--- START THE RECORDS ---
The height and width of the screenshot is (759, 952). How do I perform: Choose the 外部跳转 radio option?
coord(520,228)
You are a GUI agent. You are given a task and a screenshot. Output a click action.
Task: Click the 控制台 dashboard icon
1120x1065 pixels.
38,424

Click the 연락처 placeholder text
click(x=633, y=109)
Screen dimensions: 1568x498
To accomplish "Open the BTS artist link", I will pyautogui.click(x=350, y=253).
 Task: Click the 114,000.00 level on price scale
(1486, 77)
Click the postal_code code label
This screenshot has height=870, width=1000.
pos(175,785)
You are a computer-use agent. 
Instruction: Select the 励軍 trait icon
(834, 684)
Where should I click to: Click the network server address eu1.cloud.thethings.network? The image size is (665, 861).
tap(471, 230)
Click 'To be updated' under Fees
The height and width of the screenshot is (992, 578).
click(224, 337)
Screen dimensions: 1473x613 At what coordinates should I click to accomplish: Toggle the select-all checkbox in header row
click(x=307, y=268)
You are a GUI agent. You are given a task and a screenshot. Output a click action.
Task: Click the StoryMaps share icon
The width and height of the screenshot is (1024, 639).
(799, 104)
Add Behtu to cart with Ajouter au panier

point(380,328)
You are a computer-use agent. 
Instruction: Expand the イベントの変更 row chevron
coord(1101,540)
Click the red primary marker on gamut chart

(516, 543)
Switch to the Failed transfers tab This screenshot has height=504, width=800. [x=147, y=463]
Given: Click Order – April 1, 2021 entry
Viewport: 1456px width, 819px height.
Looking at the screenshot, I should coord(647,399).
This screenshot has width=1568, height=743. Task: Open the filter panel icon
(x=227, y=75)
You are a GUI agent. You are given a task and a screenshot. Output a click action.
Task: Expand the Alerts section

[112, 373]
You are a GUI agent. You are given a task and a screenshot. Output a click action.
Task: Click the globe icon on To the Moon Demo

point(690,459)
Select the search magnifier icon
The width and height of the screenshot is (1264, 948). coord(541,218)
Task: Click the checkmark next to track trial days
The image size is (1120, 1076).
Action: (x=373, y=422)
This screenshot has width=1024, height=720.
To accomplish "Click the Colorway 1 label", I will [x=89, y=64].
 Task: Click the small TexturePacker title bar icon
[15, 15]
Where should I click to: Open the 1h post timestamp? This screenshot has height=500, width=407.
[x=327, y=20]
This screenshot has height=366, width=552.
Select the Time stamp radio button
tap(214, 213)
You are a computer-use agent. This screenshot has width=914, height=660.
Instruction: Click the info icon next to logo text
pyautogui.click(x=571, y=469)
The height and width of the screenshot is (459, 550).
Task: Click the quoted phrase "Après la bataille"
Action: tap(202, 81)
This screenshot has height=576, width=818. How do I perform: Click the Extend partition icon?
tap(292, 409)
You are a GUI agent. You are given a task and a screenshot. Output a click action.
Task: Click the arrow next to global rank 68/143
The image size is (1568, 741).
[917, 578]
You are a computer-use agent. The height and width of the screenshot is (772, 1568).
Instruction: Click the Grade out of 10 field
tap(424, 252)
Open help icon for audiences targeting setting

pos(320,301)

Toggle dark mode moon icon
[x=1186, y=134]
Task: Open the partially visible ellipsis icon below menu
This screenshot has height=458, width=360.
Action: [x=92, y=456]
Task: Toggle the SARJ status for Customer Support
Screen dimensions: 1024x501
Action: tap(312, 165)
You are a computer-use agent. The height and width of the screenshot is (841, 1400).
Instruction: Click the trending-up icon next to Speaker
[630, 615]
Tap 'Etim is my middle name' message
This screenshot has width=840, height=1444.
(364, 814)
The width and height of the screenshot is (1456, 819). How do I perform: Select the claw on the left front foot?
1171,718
--- END THE RECORDS ---
__STATED TASK__
Copy the records between the line containing "Task: Click the small" and the line containing "tap(214, 213)", inclusive, increasing every coordinate in the answers by 13.

__SOLUTION__
 Task: Click the small TexturePacker title bar icon
[28, 28]
Where should I click to: Open the 1h post timestamp? This screenshot has height=500, width=407.
[x=340, y=33]
This screenshot has height=366, width=552.
Select the Time stamp radio button
tap(227, 226)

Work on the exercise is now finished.